Once imitation gets good enough (general and accurate) were capable of spreading behaviors (phenotypes) without having to wait for folks to be born and grow up.
It feels like bipedalism, opposable thumbs and strong social behaviour and other factores were the perfect storm at the perfect time.
What seems to be rare is the ability to use culture a medium to store and transmit tech.
What's separates humans is we can construct common fictions that we actually believe in, eg "my job is to maximize shareholder value" where both the corporation and the responsibilities towards it are made up but generally believed.
There's of course a rather large elephant in this room, too, that decides a lot of things about our lives.
What other animals make fire? Cooked food was the game changer.
https://www.livescience.com/5946-chimps-master-step-controll...
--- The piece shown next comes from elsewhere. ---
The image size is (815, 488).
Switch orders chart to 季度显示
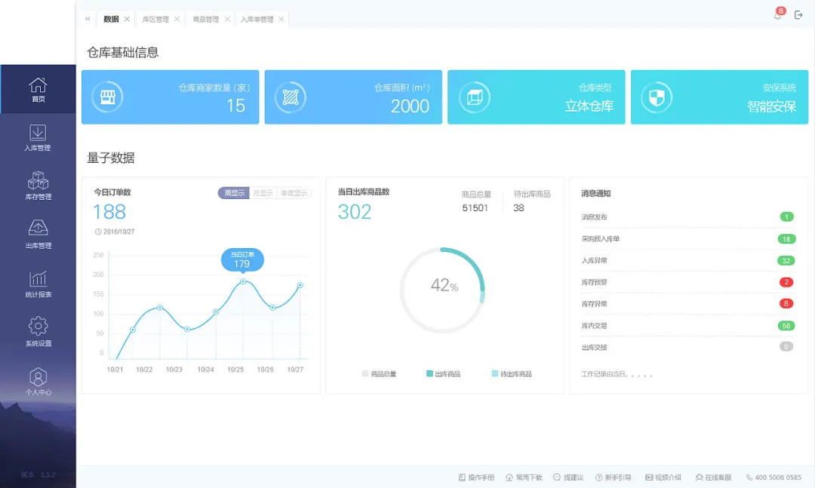click(294, 193)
For example monkeys have been known to exhibit fashion trends (hanging a bit of grass out of their ear). But these trends fizzle out over time. Before more behaviors can be layered on top.
I think you’re right about those factors creating a good environment for this to happen and I bet they’re sufficient but not necessary. Too bad we don’t have another example :)
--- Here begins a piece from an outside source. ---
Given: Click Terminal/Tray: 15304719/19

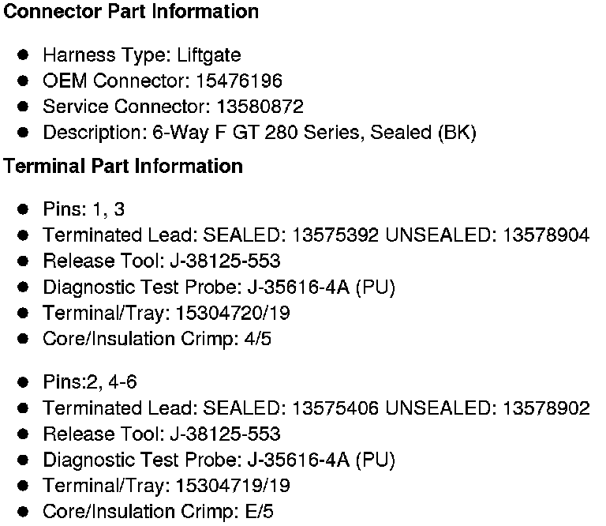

If most animals are operating on a calorie deficit and fixing this can lead to larger brains then why haven’t domesticated animals evolved towards our level of intelligence?
Trying to describe culture with stories feels like trying to describe biology with proteins. It gets us most of the way there but also adds a whole ton of complexity because it misses the fundamental nature of the system.
Humans are great at general and accurate imitation. This probably seeded a runaway evolutionary process, the result of which was tools, fire, and language.
>If most animals are operating on a calorie deficit and fixing this can lead to larger brains then why haven’t domesticated animals evolved towards our level of intelligence?
Because farm animals do not evolve, they are bred. We have directed their evolutionary paths for centuries, away from what it would do on it's own, towards creatures that produce more milk, more meat, or fattier meat.
From a calories-per-unit-of-labor standpoint, dogs and cats have now clearly eclipsed humanity, using their emotional intelligence to create a post-scarcity Marxian utopia where they can mostly do whatever they want all day while humans toil for them.